The Thursday before the stable release date, the last build from the beta branch is cut as the release build. All ReleaseBlock-Stable bugs should be fixed by the stable cut, which consequently corresponds to the absolute last date a merge to the release branch should be taken for inclusion in the initial stable release. The stable cut will, unless there are exceptions, use the final beta as its basis. For Chrome OS, the stable cut date may be different than the rest of Chrome.

Stable Release

7 weeks after the branch point a new major version is released. The stable rollout is staged over time so that any issues can be detected early and addressed before they reach all users. Each Chrome platform has a different stable rollout plan and the schedule below can vary based on circumstances:

  • Desktop: Desktop consists of three main platforms, Windows, Mac, and Linux. Linux is ramped up to 100% immediately.
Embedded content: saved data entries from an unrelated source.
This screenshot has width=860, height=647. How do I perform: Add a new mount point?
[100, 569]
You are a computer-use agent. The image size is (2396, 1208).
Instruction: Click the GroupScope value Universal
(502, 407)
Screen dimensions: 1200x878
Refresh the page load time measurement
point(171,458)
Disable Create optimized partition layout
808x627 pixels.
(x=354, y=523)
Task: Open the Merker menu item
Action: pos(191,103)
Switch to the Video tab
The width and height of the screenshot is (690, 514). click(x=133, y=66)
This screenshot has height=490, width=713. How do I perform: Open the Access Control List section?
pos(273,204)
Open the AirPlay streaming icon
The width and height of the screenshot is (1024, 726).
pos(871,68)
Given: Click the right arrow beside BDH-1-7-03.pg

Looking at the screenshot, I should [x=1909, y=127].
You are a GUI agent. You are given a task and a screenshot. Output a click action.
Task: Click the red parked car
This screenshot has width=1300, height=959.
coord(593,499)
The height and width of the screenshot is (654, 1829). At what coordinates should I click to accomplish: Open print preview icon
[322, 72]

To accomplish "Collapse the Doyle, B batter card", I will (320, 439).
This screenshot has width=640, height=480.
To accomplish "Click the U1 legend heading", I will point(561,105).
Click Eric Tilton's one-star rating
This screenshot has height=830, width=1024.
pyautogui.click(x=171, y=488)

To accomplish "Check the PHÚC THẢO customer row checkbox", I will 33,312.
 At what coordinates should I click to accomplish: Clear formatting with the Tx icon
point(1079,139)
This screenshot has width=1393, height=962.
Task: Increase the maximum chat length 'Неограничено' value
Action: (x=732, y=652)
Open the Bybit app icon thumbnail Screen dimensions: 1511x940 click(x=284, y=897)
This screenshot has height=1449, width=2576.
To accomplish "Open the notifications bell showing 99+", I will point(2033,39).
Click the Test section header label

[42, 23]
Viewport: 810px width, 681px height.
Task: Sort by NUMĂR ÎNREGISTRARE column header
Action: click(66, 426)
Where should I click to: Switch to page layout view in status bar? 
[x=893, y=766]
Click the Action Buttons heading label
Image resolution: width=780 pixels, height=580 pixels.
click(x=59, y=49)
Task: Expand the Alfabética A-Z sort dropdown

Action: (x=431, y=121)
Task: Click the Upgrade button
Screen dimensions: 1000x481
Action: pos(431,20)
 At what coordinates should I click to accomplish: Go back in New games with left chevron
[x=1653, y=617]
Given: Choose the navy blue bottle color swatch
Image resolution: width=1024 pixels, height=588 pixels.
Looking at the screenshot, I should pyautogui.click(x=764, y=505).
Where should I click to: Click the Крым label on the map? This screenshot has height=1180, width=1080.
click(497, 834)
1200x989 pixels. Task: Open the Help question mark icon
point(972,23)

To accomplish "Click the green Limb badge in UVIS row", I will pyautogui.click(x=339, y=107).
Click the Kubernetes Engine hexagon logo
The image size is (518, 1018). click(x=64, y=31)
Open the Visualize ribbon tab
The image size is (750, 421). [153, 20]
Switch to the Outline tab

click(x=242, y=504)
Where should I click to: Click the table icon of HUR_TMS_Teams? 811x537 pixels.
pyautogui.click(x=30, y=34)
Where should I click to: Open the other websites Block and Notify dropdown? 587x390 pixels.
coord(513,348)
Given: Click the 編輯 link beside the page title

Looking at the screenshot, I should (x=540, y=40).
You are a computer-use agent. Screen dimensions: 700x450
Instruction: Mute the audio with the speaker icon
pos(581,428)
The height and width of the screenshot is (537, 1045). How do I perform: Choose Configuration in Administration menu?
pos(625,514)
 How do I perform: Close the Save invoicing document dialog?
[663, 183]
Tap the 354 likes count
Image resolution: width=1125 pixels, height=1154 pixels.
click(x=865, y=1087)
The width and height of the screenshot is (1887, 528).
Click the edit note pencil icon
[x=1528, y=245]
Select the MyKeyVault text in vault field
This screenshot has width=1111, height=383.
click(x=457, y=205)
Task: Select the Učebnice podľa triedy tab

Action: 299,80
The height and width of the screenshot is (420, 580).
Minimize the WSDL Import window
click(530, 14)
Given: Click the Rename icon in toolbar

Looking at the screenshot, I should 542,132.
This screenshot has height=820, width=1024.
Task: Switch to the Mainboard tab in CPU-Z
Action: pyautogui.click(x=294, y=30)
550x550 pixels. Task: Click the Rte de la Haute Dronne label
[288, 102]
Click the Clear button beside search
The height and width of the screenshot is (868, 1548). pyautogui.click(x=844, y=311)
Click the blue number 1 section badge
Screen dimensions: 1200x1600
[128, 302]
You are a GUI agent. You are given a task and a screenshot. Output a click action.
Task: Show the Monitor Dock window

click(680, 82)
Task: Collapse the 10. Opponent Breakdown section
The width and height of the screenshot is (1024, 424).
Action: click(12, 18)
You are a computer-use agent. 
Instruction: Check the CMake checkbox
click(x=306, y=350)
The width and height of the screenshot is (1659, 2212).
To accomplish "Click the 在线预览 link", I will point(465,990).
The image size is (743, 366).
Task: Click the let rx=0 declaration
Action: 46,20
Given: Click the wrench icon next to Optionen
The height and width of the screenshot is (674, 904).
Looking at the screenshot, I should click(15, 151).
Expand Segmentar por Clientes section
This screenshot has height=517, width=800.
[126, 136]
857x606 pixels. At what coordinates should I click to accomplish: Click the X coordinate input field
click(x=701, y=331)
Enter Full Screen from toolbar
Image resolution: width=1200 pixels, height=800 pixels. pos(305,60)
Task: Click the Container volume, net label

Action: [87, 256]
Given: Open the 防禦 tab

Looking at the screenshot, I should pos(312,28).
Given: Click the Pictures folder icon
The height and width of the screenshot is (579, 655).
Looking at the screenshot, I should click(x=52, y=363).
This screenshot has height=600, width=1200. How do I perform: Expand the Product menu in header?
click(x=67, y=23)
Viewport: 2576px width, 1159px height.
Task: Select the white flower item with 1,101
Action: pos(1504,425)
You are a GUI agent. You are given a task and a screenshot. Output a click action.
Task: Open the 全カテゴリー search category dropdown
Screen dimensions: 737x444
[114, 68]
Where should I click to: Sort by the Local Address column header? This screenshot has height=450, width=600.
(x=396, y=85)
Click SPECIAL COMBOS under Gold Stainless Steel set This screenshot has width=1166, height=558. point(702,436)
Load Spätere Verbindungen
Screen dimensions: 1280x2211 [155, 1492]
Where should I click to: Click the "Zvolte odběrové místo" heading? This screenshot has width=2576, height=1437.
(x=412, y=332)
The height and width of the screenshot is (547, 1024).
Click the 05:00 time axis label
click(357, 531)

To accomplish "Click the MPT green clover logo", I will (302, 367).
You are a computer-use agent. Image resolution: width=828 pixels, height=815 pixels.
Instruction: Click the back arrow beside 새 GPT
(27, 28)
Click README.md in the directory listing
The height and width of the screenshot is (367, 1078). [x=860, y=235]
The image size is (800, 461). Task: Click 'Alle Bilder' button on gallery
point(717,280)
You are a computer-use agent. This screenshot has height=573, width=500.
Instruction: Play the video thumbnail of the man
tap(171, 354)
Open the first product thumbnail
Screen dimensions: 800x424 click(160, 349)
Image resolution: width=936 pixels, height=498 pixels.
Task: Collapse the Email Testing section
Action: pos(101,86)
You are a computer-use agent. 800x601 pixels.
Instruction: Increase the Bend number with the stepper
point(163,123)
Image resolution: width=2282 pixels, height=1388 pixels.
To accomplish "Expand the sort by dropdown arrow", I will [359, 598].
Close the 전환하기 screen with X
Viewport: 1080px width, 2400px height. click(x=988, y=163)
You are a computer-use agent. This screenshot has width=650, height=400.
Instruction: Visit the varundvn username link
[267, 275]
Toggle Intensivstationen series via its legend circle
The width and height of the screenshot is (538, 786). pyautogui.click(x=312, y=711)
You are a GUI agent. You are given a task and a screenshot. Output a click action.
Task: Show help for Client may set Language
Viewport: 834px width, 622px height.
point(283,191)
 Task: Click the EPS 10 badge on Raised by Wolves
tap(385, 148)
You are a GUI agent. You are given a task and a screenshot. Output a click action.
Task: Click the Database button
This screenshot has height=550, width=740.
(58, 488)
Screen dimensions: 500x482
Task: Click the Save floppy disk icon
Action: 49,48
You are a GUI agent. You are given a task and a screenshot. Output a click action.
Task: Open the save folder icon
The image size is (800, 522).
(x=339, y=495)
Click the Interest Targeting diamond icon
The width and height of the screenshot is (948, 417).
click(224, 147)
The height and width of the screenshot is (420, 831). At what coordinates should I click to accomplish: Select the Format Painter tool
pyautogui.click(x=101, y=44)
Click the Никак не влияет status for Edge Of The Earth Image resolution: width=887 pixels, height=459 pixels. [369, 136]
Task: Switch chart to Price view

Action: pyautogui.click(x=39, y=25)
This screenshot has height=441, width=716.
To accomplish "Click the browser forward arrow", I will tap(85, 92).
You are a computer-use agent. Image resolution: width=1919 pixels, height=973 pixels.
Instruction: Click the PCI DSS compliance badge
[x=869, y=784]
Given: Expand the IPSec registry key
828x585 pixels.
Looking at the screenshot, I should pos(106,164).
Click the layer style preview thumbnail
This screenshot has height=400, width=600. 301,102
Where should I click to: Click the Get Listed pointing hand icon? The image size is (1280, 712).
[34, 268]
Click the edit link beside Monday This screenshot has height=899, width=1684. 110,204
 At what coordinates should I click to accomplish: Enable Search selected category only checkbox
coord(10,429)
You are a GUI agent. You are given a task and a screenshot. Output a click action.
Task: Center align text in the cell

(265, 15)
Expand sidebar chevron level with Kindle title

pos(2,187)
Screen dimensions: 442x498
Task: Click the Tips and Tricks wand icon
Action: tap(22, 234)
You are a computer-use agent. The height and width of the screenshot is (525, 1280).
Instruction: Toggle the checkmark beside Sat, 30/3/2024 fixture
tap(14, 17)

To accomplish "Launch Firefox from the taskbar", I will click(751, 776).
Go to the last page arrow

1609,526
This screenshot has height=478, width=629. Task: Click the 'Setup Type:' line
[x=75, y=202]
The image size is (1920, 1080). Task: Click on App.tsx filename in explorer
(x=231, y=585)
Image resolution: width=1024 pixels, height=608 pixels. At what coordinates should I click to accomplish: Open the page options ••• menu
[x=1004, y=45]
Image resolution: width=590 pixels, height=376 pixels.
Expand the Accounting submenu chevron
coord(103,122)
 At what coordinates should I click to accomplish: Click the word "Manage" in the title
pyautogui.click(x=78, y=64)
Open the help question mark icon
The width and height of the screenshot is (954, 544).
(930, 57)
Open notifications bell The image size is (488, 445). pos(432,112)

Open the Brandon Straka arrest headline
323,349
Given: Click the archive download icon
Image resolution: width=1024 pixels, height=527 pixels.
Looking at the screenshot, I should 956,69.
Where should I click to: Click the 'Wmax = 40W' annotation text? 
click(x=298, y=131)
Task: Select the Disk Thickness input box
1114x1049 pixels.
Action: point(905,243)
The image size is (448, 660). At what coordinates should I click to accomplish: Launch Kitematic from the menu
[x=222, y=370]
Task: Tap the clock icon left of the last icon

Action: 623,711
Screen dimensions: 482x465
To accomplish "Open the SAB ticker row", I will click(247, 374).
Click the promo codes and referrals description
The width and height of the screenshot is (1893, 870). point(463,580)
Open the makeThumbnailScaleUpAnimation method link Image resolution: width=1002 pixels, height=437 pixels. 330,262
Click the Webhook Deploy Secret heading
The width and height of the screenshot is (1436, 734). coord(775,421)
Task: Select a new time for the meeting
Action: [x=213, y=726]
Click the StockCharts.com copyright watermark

Mac and Windows follow a staged rollout as follows:
    • 5% deployment ->15% deployment ->50% deployment ->100% deployment.
  • Android: Android releases both Chrome and WebView with each release, and follows a pattern similar to:
    • 1% deployment -> 5% deployment -> 10% deployment -> 50% deployment -> 100% deployment.
  • iOS: iOS follows a phased release with no control over the following rollout percentage schedule:
    • Day 1: 1% -> Day 2: 2% -> Day 3: 5% -> Day 4: 10% -> Day 5: 20% -> Day 6: 50% -> Day 7: 100%.

Stable Refresh

A stable refresh is defined as a release of a new Chrome build outside of the normal release schedule to fix critical bugs detected during the stable rollout. Except for extremely critical issues (e.g. security or privacy escalations), a Chrome stable refresh should not be pushed more than 2 weeks after the initial build has been released to the public. In this case, we should consider punting any detected production issues to the next release.